All docs

Claude Code

Claude Code is the primary target for Squeezr. Because it sends large tool results (file reads, shell output, search results) in every turn, it benefits the most from compression — typically saving 50–70% of input tokens per session.

Setup

Run squeezr setup once. It automatically sets ANTHROPIC_BASE_URL=http://localhost:8080 in your environment. No manual configuration needed.

Then start the proxy:

squeezr setup   # one-time
squeezr start

Claude Code reads ANTHROPIC_BASE_URL automatically and routes all API calls through the proxy. Your existing ANTHROPIC_API_KEY or OAuth token continues to work — Squeezr forwards it to the Anthropic API transparently.

OAuth support

Claude Max, Team, and Enterprise plans authenticate via OAuth tokens instead of API keys. Squeezr detects and forwards OAuth tokens transparently. No additional configuration is needed.

How it works with Claude Code

Layer 1: System prompt compression

Claude Code's system prompt is ~13KB and is sent with every request. Squeezr compresses it once using a cheap AI model (Haiku) and caches the result.
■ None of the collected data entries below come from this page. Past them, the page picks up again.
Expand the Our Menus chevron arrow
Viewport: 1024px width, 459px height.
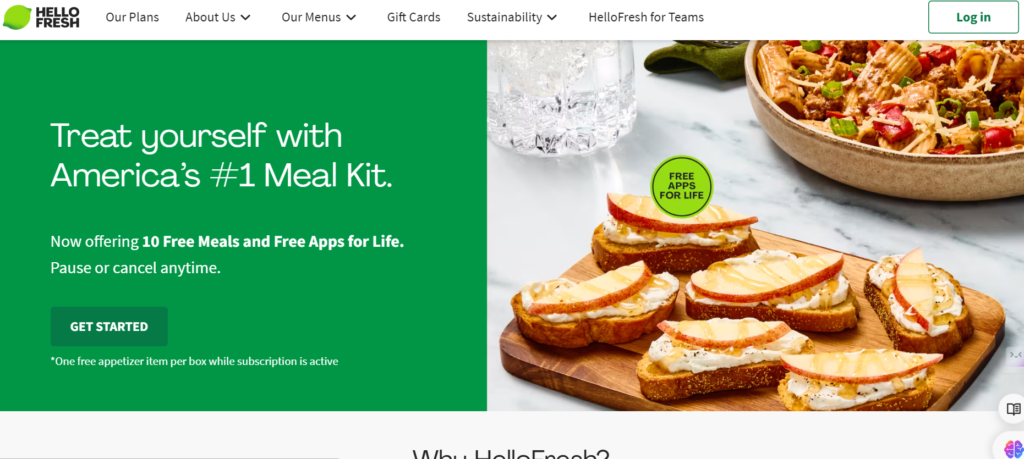pyautogui.click(x=351, y=18)
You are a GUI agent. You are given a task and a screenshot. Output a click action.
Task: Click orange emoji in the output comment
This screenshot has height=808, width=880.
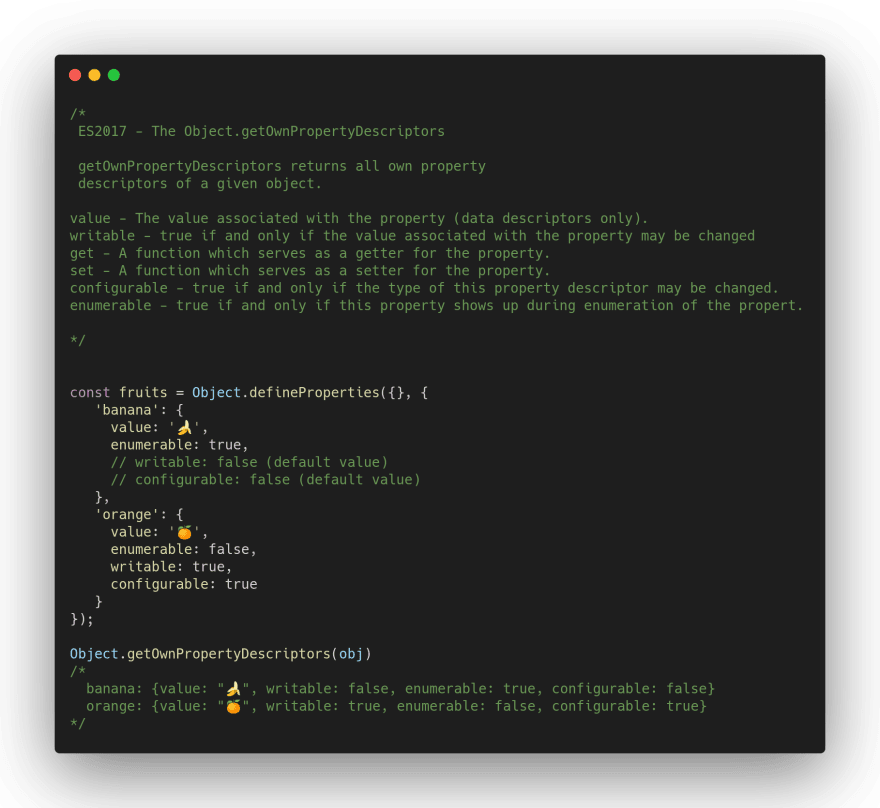coord(233,706)
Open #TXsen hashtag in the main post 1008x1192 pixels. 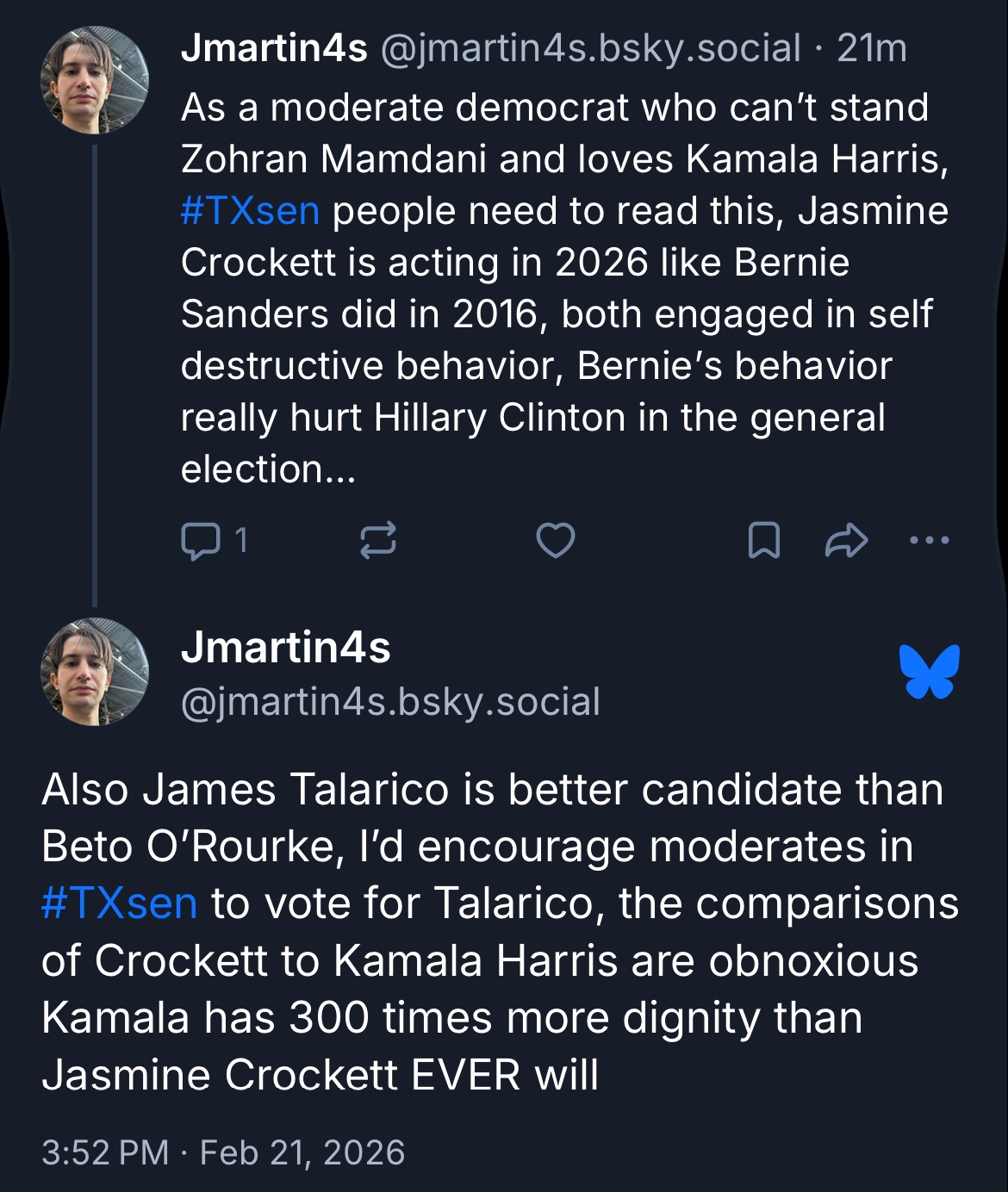tap(119, 903)
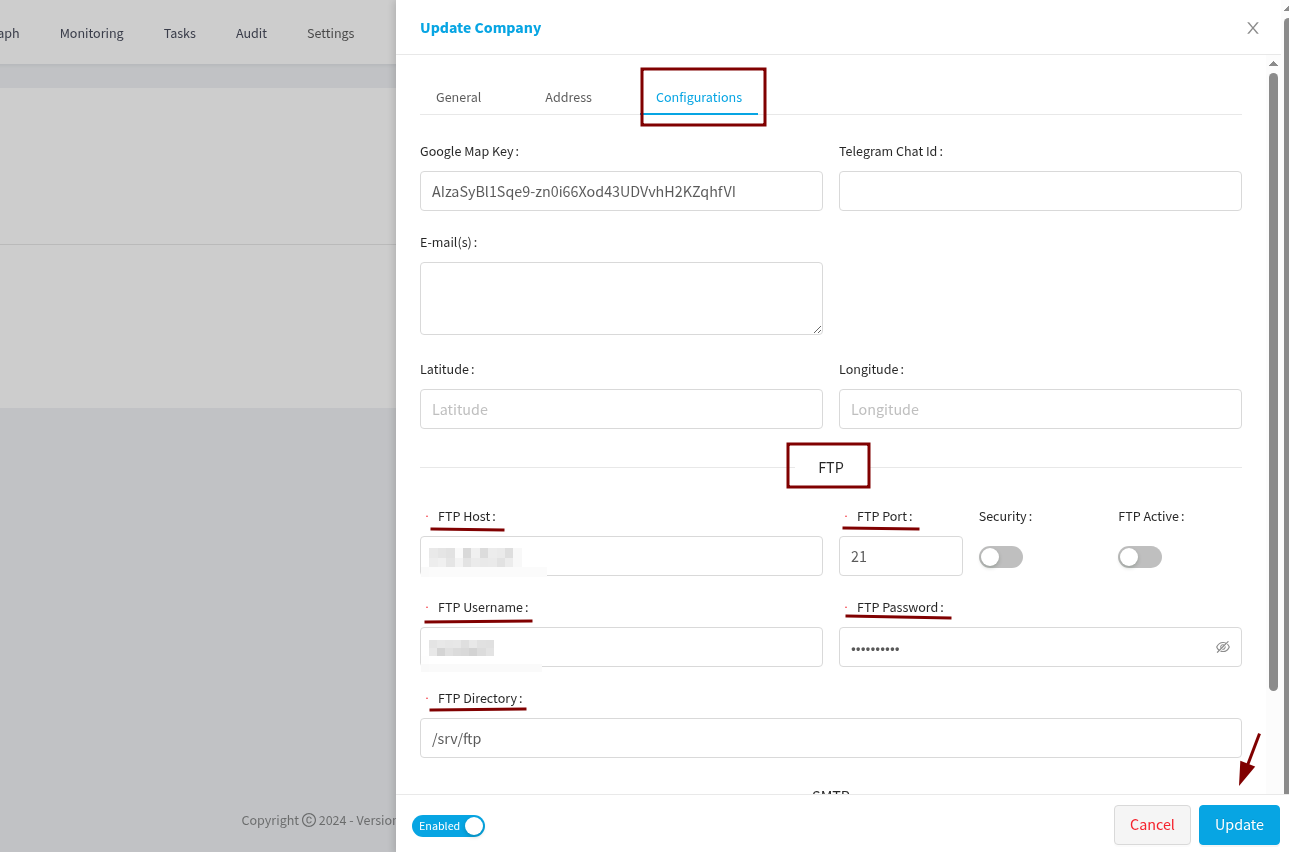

Every subsequent request reuses the cached version, saving ~3,000 tokens per request.

Layer 2: Deterministic preprocessing

Zero-latency rule-based transforms applied to every tool result before anything else:

  • ANSI escape codes and progress bars stripped
  • Duplicate stack frames and repeated lines deduplicated
  • JSON whitespace collapsed
  • Blank lines consolidated

Layer 3: Tool-specific patterns

Each tool result is matched against 30+ specialized patterns. Errors and actionable information are always preserved:

ToolCompression strategyTypical savings
ReadCross-turn dedup, large file → signatures only40–90%
BashPattern matching (git, test, build)50–80%
GrepGrouped by file, matches capped30–60%
GlobDirectory tree summary (>30 files)30–50%
WebFetchAI summarization60–80%

Cross-turn file read deduplication

When Claude Code reads the same file multiple times in a conversation, Squeezr detects the duplication and replaces repeated reads with a compact reference pointer. This alone can save thousands of tokens in long sessions.

Adaptive pressure

Compression aggressiveness scales automatically with context window usage:

Context usageThresholdBehavior
< 50%1,500 charsLight — only compress large results
50–75%800 charsNormal — standard compression
75–90%400 charsAggressive — compress most results
> 90%150 charsCritical — compress everything, 0 git diff context

Per-command skip

Add # squeezr:skip anywhere in a Bash command to bypass compression for that specific result:

cat important-file.txt  # squeezr:skip

Configuration tips

  • Skip specific tools:
    [compression]
    skip_tools = ["Read"]
  • Only compress specific tools:
    [compression]
    only_tools = ["Bash"]
  • Raise the threshold to compress less (fewer false positives):
    [compression]
    threshold = 1500

Verifying it works

squeezr status

After a few interactions, you should see a positive savings percentage. Check the troubleshooting guide if you see 502 errors or the proxy is not intercepting requests.